CMC: A Pragmatic Approach to Model Checking Real Code/KennKnowles
From GradTurkey
Response to CMC: A Pragmatic Approach to Model Checking Real Code
[edit] State Space Issues
I'm new to model checking, but I saw so many more possibilities in each kind of heuristic.
- States are hashed once visited, but must be kept whole in the queue. If states are large (are they, usually? I don't know) then would storing a trace of the transitions, maybe from some periodic reference point, be smaller? The paper states that space rather than time is the limiting factor, but is it the size of the queue of unvisited states or the size of the hash table of visited states?
- For equivalent heap structures, C and C++ make their job difficult, but imagine a language where the heap was opaque, then any two heaps that are isomorphic graphs with the same data are the same. Maybe heaps in the queue could be compressed by storing their shape separate from their non-pointer data.
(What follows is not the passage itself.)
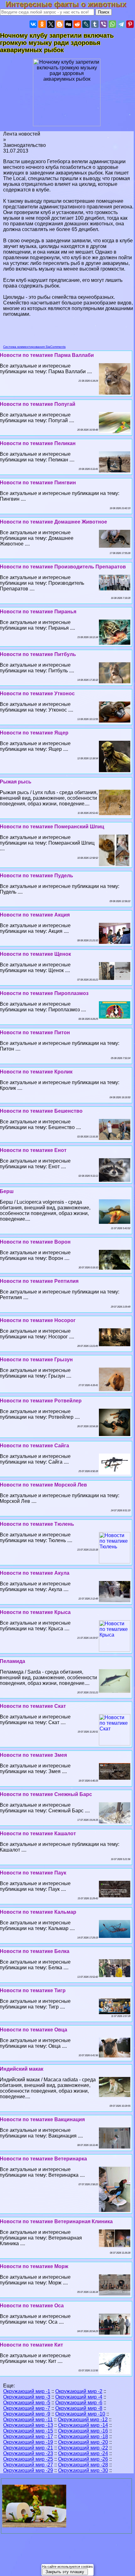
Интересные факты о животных (70, 4)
- I gather than the normal model checking thing to do is to define only non-equivalent states in one's model, but when checking code, discovering equivalent states could go a long ways. Deriving equivalence relations from the checking process or the safety predicate or whatever...
- Data types often have even more equivalent forms than that; there has been work on "Quotient Types" which is a bit beyond me in terms of category theory but the intuition is simply that you take an ordered list and "mod out" by the order to define an equivalence relation on lists. Likewise for binary search trees, etc. The observational equivalence according to their public interface is what matters (and even that might be too specific). Does model checking automatically hadle some of this?
- Dealing with large state space is one thing, but their examples have essentially infinite state spaces. Perhaps the infinite state space has a finite number of equivalence classes, but otherwise must correctness be defined inductively? On what well-founded order? Succesor?
[edit] Complaints
- CMC catches use-after-free by overwriting freed stuff with random values, but isn't it simpler to overwrite with special "error" values?
- Modelling the environment of the program is still a non-trivial amount of work, but perhaps since environments have more in common than programs it can be done once and packaged up.
- They caught bugs such as not properly checking that allocation succeeded, and invalid packets breaking things. There are almost certainly lighter-weight analyses that could catch both of these (basic information flow, and some kind of regex type, respectively) The deep bugs they caught are still nice.
[edit] Misc Notes
- It was an interesting epiphony for me that state spaces are much larger for erroneous programs. Perhaps according to some equivalence relation on states that collapses the erroneous ones this would not hold.